Ukraine Bans Russian Rouble Note Picturing Crimea

KIEV, Ukraine -- Ukraine’s national bank has banned financial institutions from handling new Russian banknotes that feature landmarks from annexed Crimea.

Russia’s new 200-rouble note features a war memorial in Crimea, which it has annexed.

The 200-rouble ($3.50) note should not be exchanged or handled, said the National Bank of Ukraine (NBU).

The note is illustrated with two scenes from the Crimean port of Sevastopol, a naval memorial and the nearby ruins of the ancient city of Chersonesus.

The new rouble notes were presented last week, three years after President Putin announced that Russia was seizing the Crimea peninsula from Ukraine, enraging Kiev and much of the world.

Putin called Sevastopol a “legendary city” in his annexation speech, in reference to battles fought there during the Crimean War in the 19th century and the Second World War.

He also cited the importance of Chersonesus to Russians because Vladimir the Great was baptised there.

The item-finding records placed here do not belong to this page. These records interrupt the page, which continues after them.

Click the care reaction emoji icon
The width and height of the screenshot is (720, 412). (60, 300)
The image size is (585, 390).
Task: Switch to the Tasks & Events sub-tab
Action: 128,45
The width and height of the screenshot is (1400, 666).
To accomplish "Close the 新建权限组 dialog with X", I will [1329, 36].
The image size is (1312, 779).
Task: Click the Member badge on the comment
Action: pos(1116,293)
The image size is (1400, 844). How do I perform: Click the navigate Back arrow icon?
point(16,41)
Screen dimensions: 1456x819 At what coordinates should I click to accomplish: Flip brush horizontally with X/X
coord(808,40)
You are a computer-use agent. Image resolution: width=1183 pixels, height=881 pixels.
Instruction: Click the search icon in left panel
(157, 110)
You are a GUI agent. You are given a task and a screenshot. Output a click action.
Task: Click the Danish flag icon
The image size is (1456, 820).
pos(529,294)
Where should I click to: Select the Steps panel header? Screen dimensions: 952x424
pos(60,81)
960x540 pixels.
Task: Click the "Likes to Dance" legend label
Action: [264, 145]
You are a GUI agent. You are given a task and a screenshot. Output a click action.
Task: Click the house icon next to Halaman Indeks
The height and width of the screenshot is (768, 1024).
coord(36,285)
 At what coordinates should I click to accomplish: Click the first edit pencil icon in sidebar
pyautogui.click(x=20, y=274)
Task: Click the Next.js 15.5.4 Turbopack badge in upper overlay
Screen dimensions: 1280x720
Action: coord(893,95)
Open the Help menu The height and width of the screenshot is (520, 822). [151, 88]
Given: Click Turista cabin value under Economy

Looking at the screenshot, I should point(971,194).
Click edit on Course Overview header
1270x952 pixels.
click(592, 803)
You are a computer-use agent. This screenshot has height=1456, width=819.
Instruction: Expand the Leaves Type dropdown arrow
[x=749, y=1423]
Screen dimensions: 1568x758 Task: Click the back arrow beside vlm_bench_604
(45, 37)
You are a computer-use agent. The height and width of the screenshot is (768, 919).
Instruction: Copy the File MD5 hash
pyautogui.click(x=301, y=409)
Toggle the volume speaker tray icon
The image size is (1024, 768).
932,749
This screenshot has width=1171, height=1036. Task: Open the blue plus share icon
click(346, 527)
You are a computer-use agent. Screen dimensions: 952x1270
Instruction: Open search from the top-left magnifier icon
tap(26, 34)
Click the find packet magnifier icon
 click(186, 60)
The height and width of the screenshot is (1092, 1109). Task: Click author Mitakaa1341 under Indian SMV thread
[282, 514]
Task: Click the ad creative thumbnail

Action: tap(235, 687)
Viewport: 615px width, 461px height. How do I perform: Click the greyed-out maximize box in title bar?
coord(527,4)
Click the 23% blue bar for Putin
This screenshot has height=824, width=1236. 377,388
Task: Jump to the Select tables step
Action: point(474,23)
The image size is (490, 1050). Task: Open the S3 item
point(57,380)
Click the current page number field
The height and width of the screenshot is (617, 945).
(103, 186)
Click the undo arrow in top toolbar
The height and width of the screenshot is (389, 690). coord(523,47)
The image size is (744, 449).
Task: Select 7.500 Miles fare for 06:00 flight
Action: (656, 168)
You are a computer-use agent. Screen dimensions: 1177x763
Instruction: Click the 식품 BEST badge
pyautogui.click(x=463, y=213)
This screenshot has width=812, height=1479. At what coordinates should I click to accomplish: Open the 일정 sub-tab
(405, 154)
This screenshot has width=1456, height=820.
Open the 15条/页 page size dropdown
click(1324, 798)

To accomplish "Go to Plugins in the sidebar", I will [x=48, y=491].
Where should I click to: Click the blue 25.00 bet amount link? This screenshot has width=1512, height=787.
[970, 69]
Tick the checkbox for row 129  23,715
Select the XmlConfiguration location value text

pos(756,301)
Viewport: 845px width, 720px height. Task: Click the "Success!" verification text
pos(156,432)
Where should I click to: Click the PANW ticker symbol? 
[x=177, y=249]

Ukrainian officials condemned the use of the images on the money.

The NBU said it was forbidding the use of Russian notes using images of “maps, symbols, buildings, monuments, archaeological or historical artefacts and landscapes” located on Ukrainian land occupied by Russia.

The ban comes into effect tomorrow.

Russia and Ukraine have been locked in conflict since the Crimea annexation and the armed hostilities that broke out in eastern Ukraine the same year.

The fighting pitches Ukrainian government forces against pro-Moscow rebels who are supported by Russian volunteer militia and regular army units that make forays across the border.

The separatists remain in control of parts of the Donetsk and Luhansk regions and sporadic fighting continues despite peace deals signed in Minsk, the capital of Belarus, in 2014 and 2015.

More than 11,000 people have died. In Russia critics have derided the new bright green 200 rouble and blue 2,000-rouble ($35) banknotes for looking too much like euros, specifically the 100 and 20 euro notes.

Bloggers also noted that Sakhalin Island in Russia’s far east looked as if it was connected to the mainland on the 2,000-rouble note, making it appear to be a peninsula.